Given information below:

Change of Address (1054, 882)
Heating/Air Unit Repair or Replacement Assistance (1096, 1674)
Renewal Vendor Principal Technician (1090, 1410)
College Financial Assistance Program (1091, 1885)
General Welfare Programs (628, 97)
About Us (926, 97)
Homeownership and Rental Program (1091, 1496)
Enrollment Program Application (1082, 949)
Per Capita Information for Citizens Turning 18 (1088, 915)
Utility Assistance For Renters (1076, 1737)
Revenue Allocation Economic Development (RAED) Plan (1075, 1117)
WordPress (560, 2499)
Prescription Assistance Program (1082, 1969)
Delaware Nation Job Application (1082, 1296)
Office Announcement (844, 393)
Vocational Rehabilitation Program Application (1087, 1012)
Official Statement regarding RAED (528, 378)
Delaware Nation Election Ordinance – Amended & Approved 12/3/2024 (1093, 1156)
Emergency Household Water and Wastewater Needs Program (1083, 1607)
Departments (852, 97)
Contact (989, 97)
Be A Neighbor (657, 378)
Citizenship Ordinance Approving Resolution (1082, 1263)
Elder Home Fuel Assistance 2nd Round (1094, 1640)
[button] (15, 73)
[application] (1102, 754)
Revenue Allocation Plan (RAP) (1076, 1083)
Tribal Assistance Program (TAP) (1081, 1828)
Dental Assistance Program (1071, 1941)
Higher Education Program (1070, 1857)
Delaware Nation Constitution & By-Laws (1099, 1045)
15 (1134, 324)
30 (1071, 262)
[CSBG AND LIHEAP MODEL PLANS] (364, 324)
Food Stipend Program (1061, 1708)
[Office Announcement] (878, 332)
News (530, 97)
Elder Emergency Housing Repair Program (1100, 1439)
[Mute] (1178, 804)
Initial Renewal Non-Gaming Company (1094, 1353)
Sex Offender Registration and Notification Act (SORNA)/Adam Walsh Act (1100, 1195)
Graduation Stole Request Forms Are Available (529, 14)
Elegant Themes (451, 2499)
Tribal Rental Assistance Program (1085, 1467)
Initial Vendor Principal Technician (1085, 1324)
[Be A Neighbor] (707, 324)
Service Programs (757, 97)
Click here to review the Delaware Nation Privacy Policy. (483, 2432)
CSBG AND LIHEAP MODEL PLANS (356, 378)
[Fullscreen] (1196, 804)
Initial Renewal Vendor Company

End of Given information.

Your objective
List every line above that holds the word "PLANS".

Output of the exercise
[CSBG AND LIHEAP MODEL PLANS] (364, 324)
CSBG AND LIHEAP MODEL PLANS (356, 378)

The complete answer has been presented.